The issues identified by the Committee are not new in U.S.-China relations and are not easily fixable for two reasons. First, the economic relationship between the two countries is not only massive, but is also driven primarily by the private sector. This differs from the U.S. economic relationship with the Soviet Union during the Cold War, which was minimal and driven primarily by government-to-government trade agreements. The second is that, according to the U.S.-China Business Council, U.S. trade with China supports more than 1 million American jobs, which makes any decisions to limit the economic relationship challenging both politically and locally. A case in point is the punitive tariffs on billions of Chinese goods, imposed by the Trump Administration starting in 2018 and since maintained by the Biden Administration. According to economists, these tariffs have backfired and cost the U.S. economy billions of dollars in lost revenue and thousands of jobs.  

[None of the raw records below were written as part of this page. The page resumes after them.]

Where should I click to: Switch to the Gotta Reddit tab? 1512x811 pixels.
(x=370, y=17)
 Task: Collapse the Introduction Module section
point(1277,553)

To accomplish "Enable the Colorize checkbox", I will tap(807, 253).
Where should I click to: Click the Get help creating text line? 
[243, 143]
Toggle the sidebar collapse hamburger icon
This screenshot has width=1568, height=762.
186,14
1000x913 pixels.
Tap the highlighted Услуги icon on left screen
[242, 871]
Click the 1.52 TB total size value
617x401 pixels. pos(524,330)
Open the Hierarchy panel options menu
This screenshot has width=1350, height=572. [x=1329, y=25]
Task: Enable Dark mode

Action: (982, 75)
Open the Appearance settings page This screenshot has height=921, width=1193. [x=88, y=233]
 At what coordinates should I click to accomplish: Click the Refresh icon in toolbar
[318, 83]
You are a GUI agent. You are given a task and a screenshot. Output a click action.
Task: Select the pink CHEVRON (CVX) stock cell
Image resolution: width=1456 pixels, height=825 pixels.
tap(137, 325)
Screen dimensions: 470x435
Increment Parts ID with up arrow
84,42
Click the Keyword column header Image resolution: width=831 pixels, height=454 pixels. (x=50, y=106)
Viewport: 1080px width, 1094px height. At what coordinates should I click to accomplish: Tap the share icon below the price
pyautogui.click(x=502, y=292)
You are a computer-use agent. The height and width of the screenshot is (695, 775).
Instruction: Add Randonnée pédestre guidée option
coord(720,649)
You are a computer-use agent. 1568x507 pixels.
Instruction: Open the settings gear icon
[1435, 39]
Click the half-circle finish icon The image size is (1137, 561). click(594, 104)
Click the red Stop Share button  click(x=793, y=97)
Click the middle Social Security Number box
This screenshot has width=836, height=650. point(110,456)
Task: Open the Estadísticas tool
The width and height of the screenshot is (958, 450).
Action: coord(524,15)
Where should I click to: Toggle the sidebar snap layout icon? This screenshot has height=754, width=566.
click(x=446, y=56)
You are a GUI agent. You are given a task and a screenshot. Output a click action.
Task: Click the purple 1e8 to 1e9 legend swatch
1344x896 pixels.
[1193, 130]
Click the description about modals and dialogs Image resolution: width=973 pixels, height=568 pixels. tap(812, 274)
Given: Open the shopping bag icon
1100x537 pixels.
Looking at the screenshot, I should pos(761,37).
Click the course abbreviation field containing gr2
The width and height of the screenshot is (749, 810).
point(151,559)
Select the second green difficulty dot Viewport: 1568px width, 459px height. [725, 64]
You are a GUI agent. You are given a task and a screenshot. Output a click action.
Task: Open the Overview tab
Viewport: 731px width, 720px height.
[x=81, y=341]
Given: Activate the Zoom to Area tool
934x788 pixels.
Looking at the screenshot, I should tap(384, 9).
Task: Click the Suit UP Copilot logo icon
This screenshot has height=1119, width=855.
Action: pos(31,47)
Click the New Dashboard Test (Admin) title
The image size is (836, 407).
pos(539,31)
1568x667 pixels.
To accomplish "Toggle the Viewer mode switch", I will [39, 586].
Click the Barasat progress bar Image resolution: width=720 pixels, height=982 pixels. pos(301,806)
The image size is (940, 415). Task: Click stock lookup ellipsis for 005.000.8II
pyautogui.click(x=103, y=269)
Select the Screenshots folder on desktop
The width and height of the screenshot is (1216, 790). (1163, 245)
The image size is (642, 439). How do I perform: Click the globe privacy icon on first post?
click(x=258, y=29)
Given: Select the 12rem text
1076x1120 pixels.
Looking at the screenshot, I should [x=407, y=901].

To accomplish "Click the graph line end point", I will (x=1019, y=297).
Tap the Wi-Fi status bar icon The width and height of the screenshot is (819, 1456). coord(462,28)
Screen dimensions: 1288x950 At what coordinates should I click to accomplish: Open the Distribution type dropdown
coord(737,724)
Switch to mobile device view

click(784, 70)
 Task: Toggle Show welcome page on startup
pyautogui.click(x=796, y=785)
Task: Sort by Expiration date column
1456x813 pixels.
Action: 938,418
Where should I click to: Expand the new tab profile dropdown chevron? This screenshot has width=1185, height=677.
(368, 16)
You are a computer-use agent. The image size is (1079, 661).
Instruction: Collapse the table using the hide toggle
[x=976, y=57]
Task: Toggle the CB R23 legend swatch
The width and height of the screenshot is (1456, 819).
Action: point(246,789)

As a result of these factors, a significant economic imbalance in bilateral relations has been created over time, leading to a nearly $400 billion U.S. trade deficit with China at the end of 2022. The Committee rightly identified the U.S. decision to support China’s entry into the World Trade Organization in 2001 as the “failed bet” of more open and balanced U.S.-China relations. However, members ultimately chose to soften the report’s language on revoking Permanent Normal Trade Relations status for China, partly due to pressure from farmers that would bear the brunt of such a policy reversal.  

The report also recommends curtailing U.S. private investment into China’s cutting-edge technologies that fuel its “Military-Civil Fusion” strategy; ending China’s alarming dominance in rare-earth minerals, pharmaceuticals, and other strategically-important sectors; and punishing Beijing’s rampant and ongoing theft of U.S. intellectual capital – by covert and overt means. These are critical matters for U.S. policymakers to address in the near future by both incentivizing domestic production and using all diplomatic tools at our disposal to limit China’s global dominance in these sectors.  

The report states that in order to deal with an ideologically hostile and more strategically assertive China, we must get our own house in order – and fast. According to the Committee, the United States “must bolster its unique advantages in technological development by funding research, incentivizing innovation, and attracting global talent in critical areas,” and we must do so through “economic and technological collaboration with like-minded partners.” This is a herculean task that Congress, the Biden Administration, academics, and the private sector must tackle in earnest and without delay.